Based on this facility's data, families visiting should ask: "Can you walk me through typical staffing levels on day, evening, and night shifts?" "Can I visit during a mealtime to observe dining assistance and food quality?" "How do you handle medical emergencies, and what is your hospital transfer rate?" "Can I speak with family members of current residents about their experience?" These questions are particularly relevant given the below-average staffing rating.

Is Forrest Manor Nursing Center Safe?

Based on CMS inspection data, FORREST MANOR NURSING CENTER has a clean safety record: no substantiated abuse findings (meaning no confirmed cases of resident harm), no Immediate Jeopardy citations (the most serious violation level indicating risk of serious injury or death), and is not on the Special Focus Facility watch list (a federal program monitoring the lowest-performing 1% of nursing homes). The facility has a 1-star overall rating and ranks #100 of 100 nursing homes in Oklahoma. While no facility is perfect, families should still ask about staff-to-resident ratios and recent inspection results during their visit.

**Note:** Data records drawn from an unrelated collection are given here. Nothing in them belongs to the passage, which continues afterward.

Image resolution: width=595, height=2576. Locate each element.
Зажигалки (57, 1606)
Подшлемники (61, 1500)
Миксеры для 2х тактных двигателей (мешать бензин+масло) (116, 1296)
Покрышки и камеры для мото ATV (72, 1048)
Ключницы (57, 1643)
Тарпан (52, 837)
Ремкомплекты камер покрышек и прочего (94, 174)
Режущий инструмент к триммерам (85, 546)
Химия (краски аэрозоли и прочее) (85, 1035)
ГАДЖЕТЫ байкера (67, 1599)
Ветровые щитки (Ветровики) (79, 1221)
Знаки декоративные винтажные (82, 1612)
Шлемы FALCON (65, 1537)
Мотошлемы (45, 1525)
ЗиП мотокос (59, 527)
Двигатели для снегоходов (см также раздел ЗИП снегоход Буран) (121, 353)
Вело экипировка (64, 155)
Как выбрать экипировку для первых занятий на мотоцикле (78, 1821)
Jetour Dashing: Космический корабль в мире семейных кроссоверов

Do Nurses at Forrest Manor Nursing Center Stick Around?

FORREST MANOR NURSING CENTER has not reported staff turnover data to CMS. Staff turnover matters because consistent caregivers learn residents' individual needs, medications, and preferences. When staff frequently change, this institutional knowledge is lost. Families should ask the facility directly about their staff retention rates and average employee tenure.

Was Forrest Manor Nursing Center Ever Fined?

FORREST MANOR NURSING CENTER has no federal fines on record. CMS issues fines when nursing homes fail to meet care standards or don't correct problems found during inspections. The absence of fines suggests the facility has either maintained compliance or corrected any issues before penalties were assessed. This is a positive indicator, though families should still review recent inspection reports for the full picture.

Is Forrest Manor Nursing Center on Any Federal Watch List?

FORREST MANOR NURSING CENTER is not on any federal watch list. The most significant is the Special Focus Facility (SFF) program, which identifies the bottom 1% of nursing homes nationally based on persistent, serious quality problems. Not being on this list means the facility has avoided the pattern of deficiencies that triggers enhanced federal oversight. This is a positive indicator, though families should still review the facility's inspection history directly.